## [Dataset excerpts]
-----
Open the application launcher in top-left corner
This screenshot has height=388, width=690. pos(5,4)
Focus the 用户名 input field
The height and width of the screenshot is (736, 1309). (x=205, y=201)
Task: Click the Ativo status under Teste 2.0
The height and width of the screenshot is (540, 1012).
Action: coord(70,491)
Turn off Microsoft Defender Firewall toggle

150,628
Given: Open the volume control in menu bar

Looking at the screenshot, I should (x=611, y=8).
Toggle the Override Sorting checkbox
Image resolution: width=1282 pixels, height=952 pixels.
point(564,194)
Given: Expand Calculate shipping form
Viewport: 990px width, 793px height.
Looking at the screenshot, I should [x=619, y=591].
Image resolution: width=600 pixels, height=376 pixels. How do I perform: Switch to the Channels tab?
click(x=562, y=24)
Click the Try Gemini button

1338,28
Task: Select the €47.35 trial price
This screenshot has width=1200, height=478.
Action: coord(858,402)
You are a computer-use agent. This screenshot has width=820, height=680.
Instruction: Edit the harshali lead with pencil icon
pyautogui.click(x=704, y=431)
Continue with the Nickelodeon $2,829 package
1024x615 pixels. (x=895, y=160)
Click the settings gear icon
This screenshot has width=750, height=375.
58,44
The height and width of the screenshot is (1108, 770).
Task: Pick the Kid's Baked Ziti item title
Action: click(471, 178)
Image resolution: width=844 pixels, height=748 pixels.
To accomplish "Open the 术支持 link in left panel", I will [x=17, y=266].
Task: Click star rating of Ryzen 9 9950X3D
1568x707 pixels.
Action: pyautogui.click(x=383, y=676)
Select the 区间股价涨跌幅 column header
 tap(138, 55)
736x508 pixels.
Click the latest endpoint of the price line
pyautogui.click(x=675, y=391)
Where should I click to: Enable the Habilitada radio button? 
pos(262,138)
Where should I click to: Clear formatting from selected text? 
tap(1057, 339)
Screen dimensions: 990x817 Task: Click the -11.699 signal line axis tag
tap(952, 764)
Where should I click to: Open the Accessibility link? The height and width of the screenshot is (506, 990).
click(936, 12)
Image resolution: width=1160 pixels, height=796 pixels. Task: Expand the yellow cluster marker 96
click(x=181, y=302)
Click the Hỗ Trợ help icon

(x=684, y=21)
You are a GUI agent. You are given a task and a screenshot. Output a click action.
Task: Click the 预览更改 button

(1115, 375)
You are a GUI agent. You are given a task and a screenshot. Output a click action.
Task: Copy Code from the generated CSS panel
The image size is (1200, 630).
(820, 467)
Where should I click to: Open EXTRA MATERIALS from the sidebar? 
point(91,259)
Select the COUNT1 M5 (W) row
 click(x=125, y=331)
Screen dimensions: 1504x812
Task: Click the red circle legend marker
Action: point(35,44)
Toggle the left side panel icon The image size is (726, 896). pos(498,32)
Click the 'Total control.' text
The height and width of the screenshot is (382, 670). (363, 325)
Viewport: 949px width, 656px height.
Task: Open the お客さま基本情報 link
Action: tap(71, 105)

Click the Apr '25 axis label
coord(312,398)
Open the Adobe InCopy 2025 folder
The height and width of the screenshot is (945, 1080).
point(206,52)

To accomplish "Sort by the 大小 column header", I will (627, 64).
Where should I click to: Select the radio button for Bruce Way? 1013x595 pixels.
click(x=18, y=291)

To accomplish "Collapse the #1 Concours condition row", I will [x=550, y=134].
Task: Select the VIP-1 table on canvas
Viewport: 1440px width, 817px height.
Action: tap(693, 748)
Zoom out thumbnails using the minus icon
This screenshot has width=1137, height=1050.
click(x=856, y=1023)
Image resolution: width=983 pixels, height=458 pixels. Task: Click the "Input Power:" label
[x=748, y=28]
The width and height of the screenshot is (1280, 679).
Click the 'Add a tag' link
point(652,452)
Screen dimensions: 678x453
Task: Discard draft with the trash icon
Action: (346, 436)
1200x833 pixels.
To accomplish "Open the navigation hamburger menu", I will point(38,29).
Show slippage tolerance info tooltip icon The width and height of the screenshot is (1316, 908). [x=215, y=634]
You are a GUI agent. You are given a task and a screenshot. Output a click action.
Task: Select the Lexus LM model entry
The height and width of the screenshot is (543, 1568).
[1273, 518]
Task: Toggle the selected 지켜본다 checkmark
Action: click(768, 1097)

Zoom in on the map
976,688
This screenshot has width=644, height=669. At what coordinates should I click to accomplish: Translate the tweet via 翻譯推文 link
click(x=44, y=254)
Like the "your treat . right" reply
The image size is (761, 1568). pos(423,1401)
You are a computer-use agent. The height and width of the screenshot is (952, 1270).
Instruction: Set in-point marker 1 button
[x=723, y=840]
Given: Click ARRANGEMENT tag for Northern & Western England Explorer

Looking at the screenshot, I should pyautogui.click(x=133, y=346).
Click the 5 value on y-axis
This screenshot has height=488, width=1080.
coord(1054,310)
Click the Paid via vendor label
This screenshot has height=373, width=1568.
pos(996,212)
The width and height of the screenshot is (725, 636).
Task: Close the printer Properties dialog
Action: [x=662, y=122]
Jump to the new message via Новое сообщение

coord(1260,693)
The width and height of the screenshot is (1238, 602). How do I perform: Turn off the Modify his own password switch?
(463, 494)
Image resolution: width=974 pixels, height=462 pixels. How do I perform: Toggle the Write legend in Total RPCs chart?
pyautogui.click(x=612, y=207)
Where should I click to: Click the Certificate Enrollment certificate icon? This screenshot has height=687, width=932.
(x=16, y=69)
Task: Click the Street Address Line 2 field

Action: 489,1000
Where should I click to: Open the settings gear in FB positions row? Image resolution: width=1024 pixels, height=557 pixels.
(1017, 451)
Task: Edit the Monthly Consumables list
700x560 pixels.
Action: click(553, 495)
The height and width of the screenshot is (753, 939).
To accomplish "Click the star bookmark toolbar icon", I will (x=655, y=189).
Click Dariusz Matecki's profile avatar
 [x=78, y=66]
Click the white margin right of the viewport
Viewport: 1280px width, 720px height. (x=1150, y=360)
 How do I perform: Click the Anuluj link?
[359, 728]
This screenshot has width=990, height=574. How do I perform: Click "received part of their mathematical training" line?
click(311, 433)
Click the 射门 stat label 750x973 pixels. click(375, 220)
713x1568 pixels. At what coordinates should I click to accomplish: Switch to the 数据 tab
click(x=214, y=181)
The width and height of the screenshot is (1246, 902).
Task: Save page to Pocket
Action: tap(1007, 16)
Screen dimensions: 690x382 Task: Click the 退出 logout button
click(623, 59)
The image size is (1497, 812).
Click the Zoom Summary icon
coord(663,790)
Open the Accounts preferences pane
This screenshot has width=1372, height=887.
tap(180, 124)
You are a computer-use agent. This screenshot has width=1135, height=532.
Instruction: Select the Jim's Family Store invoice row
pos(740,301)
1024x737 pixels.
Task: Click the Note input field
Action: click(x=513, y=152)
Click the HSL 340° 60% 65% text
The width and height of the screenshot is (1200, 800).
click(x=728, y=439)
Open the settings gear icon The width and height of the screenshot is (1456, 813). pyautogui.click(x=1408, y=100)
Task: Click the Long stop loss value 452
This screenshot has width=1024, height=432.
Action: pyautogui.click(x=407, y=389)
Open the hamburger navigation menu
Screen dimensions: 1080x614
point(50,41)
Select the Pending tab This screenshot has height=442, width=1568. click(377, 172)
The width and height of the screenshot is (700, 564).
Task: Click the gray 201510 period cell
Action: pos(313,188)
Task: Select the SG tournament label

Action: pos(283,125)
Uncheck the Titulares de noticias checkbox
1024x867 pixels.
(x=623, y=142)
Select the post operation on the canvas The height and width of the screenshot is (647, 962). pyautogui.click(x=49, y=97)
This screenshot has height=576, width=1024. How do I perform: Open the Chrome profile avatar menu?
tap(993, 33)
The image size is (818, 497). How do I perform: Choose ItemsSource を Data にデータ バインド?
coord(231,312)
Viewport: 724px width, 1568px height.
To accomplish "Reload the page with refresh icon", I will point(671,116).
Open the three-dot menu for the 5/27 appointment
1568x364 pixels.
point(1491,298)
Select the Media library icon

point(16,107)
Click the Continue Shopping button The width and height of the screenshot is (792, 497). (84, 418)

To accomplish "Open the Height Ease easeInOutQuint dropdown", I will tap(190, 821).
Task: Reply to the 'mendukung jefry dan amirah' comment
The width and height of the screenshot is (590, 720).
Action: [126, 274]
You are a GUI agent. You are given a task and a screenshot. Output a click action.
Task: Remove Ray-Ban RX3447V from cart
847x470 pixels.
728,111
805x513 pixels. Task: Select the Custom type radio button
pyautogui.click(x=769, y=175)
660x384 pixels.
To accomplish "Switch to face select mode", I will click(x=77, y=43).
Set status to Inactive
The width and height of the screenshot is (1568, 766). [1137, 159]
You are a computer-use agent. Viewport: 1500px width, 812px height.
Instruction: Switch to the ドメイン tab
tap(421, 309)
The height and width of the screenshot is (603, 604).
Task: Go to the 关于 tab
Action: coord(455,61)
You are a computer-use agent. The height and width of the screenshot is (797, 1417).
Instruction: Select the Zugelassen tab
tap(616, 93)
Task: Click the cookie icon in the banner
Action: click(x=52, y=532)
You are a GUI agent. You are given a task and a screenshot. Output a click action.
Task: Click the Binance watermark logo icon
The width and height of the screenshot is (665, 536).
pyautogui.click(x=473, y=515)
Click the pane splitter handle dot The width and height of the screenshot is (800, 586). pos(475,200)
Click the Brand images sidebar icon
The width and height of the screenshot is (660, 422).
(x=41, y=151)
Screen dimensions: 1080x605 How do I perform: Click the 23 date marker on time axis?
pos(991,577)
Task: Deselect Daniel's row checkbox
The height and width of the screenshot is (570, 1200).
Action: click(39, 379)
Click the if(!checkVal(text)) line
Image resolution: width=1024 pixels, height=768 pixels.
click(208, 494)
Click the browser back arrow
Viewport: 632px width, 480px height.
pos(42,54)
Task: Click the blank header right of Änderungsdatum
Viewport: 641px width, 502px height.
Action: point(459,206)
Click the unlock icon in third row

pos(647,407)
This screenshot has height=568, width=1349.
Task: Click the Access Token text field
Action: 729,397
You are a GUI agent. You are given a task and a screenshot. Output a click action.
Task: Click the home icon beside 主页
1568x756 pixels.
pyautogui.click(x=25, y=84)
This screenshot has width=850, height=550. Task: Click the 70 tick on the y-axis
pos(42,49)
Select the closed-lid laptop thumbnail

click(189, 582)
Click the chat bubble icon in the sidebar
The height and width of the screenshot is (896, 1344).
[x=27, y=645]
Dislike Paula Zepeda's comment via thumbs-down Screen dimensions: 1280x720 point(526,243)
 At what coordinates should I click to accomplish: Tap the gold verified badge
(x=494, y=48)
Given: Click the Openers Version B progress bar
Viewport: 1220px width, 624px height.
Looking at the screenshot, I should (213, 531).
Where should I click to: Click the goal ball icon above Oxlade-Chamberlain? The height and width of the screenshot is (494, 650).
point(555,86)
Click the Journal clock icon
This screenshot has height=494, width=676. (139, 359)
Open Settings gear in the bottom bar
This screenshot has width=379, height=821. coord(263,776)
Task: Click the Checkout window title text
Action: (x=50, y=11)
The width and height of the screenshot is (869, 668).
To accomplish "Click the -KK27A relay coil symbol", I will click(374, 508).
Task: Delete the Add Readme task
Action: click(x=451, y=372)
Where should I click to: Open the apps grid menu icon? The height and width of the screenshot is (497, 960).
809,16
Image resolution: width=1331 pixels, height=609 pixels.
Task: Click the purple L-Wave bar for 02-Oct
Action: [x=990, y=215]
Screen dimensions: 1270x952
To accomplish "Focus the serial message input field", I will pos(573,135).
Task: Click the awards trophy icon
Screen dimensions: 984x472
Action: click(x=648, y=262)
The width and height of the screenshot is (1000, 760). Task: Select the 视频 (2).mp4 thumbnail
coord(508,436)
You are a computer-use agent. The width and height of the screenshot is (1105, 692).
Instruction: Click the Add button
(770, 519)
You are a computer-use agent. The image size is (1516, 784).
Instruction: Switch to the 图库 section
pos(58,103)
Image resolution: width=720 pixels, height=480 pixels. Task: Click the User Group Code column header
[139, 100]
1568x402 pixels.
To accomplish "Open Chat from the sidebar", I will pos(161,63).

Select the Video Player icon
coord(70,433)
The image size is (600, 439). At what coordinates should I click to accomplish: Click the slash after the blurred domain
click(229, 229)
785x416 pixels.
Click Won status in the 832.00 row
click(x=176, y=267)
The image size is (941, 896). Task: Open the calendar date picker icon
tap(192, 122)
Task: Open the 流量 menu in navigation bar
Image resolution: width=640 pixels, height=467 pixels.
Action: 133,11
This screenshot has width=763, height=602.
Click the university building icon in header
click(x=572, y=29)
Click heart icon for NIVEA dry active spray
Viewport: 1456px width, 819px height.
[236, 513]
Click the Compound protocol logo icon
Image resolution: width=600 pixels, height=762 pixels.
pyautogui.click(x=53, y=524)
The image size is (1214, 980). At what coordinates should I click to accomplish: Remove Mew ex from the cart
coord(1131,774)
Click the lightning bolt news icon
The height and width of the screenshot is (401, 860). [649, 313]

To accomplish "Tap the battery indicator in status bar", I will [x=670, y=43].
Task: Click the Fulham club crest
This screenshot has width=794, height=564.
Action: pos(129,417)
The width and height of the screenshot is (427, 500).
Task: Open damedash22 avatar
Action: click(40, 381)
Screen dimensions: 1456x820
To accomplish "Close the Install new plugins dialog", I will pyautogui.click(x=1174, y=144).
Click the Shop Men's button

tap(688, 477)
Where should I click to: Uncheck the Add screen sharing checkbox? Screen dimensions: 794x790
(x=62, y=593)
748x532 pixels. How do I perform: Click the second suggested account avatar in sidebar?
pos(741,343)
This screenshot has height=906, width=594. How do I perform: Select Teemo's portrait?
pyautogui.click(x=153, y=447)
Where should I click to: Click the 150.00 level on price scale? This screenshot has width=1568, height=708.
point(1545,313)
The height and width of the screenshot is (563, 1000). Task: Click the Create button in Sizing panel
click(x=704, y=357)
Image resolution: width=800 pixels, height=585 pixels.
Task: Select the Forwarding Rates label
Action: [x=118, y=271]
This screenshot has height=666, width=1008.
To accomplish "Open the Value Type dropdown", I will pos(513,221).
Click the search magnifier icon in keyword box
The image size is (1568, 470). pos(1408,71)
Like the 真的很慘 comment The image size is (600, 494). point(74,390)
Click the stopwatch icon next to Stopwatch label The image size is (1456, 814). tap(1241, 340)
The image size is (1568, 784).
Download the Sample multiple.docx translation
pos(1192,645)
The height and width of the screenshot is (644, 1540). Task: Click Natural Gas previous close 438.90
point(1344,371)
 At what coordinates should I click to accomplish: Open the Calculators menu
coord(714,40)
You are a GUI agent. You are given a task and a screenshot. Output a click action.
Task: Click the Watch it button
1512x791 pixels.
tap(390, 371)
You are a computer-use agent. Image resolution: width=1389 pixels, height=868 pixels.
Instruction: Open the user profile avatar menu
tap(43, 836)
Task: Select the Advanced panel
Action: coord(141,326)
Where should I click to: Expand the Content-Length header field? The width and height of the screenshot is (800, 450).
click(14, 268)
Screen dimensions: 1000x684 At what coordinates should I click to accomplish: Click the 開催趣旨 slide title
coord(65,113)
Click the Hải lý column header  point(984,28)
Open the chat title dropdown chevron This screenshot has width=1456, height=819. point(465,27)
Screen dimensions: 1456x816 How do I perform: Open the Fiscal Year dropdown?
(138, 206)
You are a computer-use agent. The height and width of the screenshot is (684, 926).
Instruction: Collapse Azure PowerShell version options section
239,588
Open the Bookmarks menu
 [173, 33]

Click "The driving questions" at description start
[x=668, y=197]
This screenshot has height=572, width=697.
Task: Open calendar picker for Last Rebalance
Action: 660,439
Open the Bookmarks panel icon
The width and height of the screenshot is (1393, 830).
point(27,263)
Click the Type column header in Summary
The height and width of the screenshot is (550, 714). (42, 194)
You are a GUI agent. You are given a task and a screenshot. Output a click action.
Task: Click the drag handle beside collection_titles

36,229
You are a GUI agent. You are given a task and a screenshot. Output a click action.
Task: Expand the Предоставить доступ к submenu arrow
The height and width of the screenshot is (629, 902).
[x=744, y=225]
-----
## [Task objective]
Retype exactly the lines of the data above that fall between the line with "Task: Click the Fulham club crest" and the line with "This screenshot has height=666, width=1008.", inclusive, and add nothing.

## [Finished task]
Task: Click the Fulham club crest
This screenshot has width=794, height=564.
Action: pos(129,417)
The width and height of the screenshot is (427, 500).
Task: Open damedash22 avatar
Action: click(40, 381)
Screen dimensions: 1456x820
To accomplish "Close the Install new plugins dialog", I will pyautogui.click(x=1174, y=144).
Click the Shop Men's button

tap(688, 477)
Where should I click to: Uncheck the Add screen sharing checkbox? Screen dimensions: 794x790
(x=62, y=593)
748x532 pixels. How do I perform: Click the second suggested account avatar in sidebar?
pos(741,343)
This screenshot has height=906, width=594. How do I perform: Select Teemo's portrait?
pyautogui.click(x=153, y=447)
Where should I click to: Click the 150.00 level on price scale? This screenshot has width=1568, height=708.
point(1545,313)
The height and width of the screenshot is (563, 1000). Task: Click the Create button in Sizing panel
click(x=704, y=357)
Image resolution: width=800 pixels, height=585 pixels.
Task: Select the Forwarding Rates label
Action: [x=118, y=271]
This screenshot has height=666, width=1008.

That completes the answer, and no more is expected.